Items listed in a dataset

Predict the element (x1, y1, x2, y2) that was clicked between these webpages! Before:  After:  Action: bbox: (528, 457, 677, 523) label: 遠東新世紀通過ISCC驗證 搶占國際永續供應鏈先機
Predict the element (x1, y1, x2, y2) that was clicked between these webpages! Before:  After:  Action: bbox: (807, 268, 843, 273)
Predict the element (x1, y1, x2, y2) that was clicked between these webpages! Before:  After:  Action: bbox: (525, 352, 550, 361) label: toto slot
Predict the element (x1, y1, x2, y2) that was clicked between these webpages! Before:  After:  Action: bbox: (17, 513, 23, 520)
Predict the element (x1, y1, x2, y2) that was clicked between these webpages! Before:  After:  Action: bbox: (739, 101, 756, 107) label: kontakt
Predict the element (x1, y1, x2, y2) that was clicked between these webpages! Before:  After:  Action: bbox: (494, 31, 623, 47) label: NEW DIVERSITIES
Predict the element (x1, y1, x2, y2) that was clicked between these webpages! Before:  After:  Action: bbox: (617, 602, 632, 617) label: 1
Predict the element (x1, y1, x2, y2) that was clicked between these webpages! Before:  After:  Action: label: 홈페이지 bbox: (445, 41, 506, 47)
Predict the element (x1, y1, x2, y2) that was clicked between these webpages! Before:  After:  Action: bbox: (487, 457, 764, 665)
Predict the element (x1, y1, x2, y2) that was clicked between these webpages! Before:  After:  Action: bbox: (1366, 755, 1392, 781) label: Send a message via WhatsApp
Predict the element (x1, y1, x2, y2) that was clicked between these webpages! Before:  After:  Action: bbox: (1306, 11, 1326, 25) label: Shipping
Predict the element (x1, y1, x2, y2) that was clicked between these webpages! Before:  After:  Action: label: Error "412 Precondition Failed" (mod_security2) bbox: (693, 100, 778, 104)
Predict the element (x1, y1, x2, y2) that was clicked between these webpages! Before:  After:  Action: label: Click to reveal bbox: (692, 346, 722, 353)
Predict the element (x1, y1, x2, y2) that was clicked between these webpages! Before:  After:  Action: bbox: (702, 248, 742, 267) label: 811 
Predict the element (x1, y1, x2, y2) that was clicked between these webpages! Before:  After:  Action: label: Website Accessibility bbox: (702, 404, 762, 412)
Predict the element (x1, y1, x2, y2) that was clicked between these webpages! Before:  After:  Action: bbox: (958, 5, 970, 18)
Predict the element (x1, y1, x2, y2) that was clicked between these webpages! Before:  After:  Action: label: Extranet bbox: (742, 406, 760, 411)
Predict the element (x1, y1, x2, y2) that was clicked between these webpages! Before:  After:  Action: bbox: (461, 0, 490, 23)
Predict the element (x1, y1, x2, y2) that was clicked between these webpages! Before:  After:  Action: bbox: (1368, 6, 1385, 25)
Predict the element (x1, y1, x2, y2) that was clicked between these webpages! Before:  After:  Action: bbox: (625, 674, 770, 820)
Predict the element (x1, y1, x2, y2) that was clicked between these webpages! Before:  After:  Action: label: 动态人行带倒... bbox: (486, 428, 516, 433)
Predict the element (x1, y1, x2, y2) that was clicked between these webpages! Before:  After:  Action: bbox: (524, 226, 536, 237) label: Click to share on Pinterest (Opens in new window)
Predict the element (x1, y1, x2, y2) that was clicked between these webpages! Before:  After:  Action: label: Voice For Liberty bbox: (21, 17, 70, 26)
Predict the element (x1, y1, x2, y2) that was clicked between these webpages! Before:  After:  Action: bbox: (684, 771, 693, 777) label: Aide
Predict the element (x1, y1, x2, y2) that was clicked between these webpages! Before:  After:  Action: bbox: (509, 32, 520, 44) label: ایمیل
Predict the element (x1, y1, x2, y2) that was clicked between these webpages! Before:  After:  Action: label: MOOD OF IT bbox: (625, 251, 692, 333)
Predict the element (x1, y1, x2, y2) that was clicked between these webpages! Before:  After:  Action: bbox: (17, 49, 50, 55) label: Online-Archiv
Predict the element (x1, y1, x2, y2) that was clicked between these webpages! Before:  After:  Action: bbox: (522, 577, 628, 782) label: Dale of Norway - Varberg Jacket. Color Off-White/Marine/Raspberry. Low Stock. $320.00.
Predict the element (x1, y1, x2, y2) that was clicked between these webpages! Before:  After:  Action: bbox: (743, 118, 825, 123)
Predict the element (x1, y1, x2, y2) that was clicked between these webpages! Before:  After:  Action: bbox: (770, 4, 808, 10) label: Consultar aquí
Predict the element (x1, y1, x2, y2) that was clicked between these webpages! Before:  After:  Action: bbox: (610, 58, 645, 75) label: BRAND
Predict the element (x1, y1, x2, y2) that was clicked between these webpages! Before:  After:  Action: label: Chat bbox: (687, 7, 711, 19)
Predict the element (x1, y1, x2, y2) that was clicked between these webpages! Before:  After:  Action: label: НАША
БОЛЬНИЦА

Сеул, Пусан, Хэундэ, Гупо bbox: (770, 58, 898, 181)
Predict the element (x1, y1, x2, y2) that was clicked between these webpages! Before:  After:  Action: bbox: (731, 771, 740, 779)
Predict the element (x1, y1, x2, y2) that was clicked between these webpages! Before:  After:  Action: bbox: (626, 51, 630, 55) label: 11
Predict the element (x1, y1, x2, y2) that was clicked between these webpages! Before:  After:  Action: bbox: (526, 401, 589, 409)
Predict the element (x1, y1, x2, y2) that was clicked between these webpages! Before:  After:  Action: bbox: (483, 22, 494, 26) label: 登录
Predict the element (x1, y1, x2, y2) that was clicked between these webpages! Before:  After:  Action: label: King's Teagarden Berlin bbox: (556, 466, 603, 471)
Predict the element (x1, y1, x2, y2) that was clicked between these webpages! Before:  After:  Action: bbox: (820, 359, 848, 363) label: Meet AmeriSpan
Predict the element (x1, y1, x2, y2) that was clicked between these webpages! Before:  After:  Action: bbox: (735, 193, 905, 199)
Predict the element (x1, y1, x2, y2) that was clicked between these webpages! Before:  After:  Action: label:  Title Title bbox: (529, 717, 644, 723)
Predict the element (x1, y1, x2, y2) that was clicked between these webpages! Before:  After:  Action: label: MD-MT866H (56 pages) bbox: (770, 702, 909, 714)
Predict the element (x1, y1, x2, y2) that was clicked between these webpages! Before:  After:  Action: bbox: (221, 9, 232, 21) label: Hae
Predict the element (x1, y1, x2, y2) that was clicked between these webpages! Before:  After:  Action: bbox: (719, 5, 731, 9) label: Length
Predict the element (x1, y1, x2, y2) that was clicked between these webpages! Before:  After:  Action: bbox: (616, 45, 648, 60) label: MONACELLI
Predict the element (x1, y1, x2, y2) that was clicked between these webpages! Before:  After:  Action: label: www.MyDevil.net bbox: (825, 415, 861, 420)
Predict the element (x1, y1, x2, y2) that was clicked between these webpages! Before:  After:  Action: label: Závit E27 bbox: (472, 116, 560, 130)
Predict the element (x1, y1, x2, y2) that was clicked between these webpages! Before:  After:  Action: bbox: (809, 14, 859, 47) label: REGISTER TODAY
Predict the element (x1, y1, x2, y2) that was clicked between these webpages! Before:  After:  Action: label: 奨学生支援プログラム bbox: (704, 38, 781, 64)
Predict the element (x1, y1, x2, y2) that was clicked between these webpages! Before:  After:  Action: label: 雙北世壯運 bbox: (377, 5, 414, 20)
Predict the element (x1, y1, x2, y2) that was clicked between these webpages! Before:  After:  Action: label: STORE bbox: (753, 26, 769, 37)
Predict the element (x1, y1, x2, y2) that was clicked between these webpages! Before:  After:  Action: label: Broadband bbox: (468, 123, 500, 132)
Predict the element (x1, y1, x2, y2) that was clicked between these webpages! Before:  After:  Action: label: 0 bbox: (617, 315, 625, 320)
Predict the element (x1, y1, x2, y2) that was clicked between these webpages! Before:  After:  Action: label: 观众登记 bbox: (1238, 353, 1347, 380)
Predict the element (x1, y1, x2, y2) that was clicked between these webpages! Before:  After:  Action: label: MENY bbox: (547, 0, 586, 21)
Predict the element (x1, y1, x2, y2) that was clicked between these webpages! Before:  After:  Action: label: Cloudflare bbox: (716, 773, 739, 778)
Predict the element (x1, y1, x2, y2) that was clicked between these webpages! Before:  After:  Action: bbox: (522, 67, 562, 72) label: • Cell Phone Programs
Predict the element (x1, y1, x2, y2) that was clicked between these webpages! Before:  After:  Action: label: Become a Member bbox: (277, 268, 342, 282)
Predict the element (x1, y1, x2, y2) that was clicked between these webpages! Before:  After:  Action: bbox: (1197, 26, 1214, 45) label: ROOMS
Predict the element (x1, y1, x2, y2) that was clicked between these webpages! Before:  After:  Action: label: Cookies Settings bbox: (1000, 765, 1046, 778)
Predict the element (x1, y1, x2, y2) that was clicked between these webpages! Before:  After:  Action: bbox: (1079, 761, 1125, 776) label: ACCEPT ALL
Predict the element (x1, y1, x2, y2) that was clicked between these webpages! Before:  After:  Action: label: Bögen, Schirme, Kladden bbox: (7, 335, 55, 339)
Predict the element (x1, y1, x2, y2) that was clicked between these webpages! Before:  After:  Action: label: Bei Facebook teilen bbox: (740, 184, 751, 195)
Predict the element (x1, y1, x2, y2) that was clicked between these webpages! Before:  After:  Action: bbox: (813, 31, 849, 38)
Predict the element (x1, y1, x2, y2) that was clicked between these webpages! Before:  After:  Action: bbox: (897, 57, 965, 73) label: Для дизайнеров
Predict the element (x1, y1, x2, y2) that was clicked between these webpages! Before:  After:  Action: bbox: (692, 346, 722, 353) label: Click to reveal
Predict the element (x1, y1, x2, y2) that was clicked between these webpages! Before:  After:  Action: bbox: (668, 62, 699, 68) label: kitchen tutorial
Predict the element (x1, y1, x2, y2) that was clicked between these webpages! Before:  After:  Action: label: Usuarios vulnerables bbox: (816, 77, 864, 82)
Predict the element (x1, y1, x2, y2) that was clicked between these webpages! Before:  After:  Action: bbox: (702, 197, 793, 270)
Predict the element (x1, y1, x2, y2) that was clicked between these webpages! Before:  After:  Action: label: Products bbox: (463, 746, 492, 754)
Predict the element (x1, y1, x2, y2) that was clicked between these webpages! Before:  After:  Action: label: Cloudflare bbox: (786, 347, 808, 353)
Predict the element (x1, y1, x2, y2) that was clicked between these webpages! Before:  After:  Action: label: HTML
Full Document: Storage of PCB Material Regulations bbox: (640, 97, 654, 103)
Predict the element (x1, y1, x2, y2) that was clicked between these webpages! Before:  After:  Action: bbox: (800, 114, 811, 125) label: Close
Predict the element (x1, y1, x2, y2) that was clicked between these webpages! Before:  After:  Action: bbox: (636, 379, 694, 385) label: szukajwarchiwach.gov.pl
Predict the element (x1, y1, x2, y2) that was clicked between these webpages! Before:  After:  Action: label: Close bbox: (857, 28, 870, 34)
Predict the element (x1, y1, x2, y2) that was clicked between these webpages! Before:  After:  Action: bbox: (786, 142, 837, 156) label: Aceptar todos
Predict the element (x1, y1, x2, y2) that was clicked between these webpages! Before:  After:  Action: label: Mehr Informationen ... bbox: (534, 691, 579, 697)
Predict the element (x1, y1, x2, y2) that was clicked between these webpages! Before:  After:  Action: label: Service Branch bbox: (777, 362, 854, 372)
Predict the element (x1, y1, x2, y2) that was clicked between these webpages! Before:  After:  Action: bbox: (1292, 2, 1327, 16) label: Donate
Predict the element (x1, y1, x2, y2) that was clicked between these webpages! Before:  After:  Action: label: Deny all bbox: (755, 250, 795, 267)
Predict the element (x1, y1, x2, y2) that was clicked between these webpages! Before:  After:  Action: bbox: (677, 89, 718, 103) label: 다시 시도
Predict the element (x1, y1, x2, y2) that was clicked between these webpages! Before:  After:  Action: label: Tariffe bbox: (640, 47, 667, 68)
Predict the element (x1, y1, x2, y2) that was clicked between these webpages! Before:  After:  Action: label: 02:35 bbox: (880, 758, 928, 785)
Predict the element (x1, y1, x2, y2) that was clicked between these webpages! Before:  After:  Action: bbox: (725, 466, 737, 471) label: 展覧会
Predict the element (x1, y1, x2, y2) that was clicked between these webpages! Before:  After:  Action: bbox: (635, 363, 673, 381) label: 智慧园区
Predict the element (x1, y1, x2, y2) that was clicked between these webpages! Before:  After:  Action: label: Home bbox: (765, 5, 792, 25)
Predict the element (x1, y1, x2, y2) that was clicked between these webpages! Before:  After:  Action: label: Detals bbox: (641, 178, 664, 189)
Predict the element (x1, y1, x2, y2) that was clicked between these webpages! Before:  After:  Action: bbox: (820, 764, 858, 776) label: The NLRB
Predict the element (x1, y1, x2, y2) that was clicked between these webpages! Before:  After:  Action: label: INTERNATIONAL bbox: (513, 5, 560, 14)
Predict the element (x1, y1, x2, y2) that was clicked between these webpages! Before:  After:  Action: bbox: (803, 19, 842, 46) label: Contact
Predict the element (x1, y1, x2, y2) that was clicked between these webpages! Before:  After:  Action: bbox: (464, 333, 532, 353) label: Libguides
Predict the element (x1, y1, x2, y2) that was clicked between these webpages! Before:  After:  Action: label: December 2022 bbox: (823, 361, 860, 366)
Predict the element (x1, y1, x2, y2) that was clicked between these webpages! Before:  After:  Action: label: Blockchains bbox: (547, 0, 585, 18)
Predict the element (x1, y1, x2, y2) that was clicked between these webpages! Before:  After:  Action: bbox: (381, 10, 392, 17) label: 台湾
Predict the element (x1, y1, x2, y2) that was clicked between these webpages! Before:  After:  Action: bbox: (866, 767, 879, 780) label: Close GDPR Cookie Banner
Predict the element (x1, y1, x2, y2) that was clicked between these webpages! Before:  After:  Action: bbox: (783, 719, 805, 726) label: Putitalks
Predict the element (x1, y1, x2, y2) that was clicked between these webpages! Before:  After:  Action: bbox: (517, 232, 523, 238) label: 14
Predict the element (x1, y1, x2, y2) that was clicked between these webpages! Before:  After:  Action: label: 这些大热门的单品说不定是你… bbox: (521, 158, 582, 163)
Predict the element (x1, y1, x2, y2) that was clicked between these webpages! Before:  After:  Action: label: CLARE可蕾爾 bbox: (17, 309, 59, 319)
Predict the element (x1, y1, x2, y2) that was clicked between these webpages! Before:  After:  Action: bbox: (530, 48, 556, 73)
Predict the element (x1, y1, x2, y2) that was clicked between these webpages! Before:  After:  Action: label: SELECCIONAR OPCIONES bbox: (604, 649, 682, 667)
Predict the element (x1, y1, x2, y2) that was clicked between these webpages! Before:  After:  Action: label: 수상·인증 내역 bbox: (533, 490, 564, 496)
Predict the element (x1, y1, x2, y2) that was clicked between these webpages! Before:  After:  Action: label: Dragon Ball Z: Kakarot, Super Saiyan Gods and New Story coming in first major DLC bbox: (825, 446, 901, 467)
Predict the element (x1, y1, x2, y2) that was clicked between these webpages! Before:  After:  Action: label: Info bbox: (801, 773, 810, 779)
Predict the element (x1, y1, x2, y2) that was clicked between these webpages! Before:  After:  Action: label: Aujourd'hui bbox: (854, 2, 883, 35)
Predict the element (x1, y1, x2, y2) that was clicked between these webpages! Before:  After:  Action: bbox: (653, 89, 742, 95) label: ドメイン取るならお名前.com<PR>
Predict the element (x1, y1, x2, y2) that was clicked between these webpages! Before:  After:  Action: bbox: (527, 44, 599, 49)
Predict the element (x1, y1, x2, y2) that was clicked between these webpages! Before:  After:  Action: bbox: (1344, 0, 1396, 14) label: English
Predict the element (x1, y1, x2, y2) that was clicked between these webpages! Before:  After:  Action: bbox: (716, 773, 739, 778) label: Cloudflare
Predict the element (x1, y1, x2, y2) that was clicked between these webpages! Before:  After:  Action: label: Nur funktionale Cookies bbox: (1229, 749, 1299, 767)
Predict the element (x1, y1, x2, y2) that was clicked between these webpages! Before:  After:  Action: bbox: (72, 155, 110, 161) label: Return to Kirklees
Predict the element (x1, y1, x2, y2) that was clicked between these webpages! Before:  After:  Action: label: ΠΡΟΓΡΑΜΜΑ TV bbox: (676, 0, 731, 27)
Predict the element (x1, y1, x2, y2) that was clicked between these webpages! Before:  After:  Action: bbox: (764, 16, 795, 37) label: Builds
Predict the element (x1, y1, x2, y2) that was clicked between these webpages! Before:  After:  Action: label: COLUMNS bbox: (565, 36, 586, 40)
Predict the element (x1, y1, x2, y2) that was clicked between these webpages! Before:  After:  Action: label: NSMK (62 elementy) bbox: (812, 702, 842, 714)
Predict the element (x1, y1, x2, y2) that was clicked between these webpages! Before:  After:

> [Problem requirements] Reproduce the lines between the line holding "268, 342, 282)" and the line holding "label: Для дизайнеров", inclusive, substituting "web pages" for "webpages" and leaving everything else unchanged.

> [Output for this task]
Predict the element (x1, y1, x2, y2) that was clicked between these web pages! Before:  After:  Action: label: Become a Member bbox: (277, 268, 342, 282)
Predict the element (x1, y1, x2, y2) that was clicked between these web pages! Before:  After:  Action: bbox: (1197, 26, 1214, 45) label: ROOMS
Predict the element (x1, y1, x2, y2) that was clicked between these web pages! Before:  After:  Action: label: Cookies Settings bbox: (1000, 765, 1046, 778)
Predict the element (x1, y1, x2, y2) that was clicked between these web pages! Before:  After:  Action: bbox: (1079, 761, 1125, 776) label: ACCEPT ALL
Predict the element (x1, y1, x2, y2) that was clicked between these web pages! Before:  After:  Action: label: Bögen, Schirme, Kladden bbox: (7, 335, 55, 339)
Predict the element (x1, y1, x2, y2) that was clicked between these web pages! Before:  After:  Action: label: Bei Facebook teilen bbox: (740, 184, 751, 195)
Predict the element (x1, y1, x2, y2) that was clicked between these web pages! Before:  After:  Action: bbox: (813, 31, 849, 38)
Predict the element (x1, y1, x2, y2) that was clicked between these web pages! Before:  After:  Action: bbox: (897, 57, 965, 73) label: Для дизайнеров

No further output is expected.